Your task
Output each record exactly. Leave none out.

::::::

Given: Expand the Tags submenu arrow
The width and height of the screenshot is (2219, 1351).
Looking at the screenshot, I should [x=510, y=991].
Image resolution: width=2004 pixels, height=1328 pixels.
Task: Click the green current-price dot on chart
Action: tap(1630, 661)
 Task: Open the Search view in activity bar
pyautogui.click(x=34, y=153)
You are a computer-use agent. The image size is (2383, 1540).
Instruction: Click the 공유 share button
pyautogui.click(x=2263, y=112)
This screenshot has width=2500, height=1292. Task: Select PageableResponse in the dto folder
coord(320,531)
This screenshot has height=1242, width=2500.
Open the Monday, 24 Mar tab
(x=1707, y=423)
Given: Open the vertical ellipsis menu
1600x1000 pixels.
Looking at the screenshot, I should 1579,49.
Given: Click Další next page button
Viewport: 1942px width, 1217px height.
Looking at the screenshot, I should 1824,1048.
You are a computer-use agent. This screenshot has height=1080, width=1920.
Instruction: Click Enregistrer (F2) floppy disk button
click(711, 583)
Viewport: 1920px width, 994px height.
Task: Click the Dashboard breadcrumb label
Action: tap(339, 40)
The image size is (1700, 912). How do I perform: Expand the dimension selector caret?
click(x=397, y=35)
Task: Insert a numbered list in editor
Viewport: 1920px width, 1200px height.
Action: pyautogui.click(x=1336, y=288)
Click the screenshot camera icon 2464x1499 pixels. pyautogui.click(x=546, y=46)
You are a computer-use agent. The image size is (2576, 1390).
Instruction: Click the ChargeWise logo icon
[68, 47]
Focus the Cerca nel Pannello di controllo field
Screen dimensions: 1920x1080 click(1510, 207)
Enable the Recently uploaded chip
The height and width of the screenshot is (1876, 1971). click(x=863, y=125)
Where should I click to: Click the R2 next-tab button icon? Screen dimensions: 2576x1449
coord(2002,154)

::::::

Written solution
Given: Expand the Tags submenu arrow
The width and height of the screenshot is (2219, 1351).
Looking at the screenshot, I should [x=510, y=991].
Image resolution: width=2004 pixels, height=1328 pixels.
Task: Click the green current-price dot on chart
Action: tap(1630, 661)
 Task: Open the Search view in activity bar
pyautogui.click(x=34, y=153)
You are a computer-use agent. The image size is (2383, 1540).
Instruction: Click the 공유 share button
pyautogui.click(x=2263, y=112)
This screenshot has width=2500, height=1292. Task: Select PageableResponse in the dto folder
coord(320,531)
This screenshot has height=1242, width=2500.
Open the Monday, 24 Mar tab
(x=1707, y=423)
Given: Open the vertical ellipsis menu
1600x1000 pixels.
Looking at the screenshot, I should 1579,49.
Given: Click Další next page button
Viewport: 1942px width, 1217px height.
Looking at the screenshot, I should 1824,1048.
You are a computer-use agent. This screenshot has height=1080, width=1920.
Instruction: Click Enregistrer (F2) floppy disk button
click(711, 583)
Viewport: 1920px width, 994px height.
Task: Click the Dashboard breadcrumb label
Action: tap(339, 40)
The image size is (1700, 912). How do I perform: Expand the dimension selector caret?
click(x=397, y=35)
Task: Insert a numbered list in editor
Viewport: 1920px width, 1200px height.
Action: pyautogui.click(x=1336, y=288)
Click the screenshot camera icon 2464x1499 pixels. pyautogui.click(x=546, y=46)
You are a computer-use agent. The image size is (2576, 1390).
Instruction: Click the ChargeWise logo icon
[68, 47]
Focus the Cerca nel Pannello di controllo field
Screen dimensions: 1920x1080 click(1510, 207)
Enable the Recently uploaded chip
The height and width of the screenshot is (1876, 1971). click(x=863, y=125)
Where should I click to: Click the R2 next-tab button icon? Screen dimensions: 2576x1449
coord(2002,154)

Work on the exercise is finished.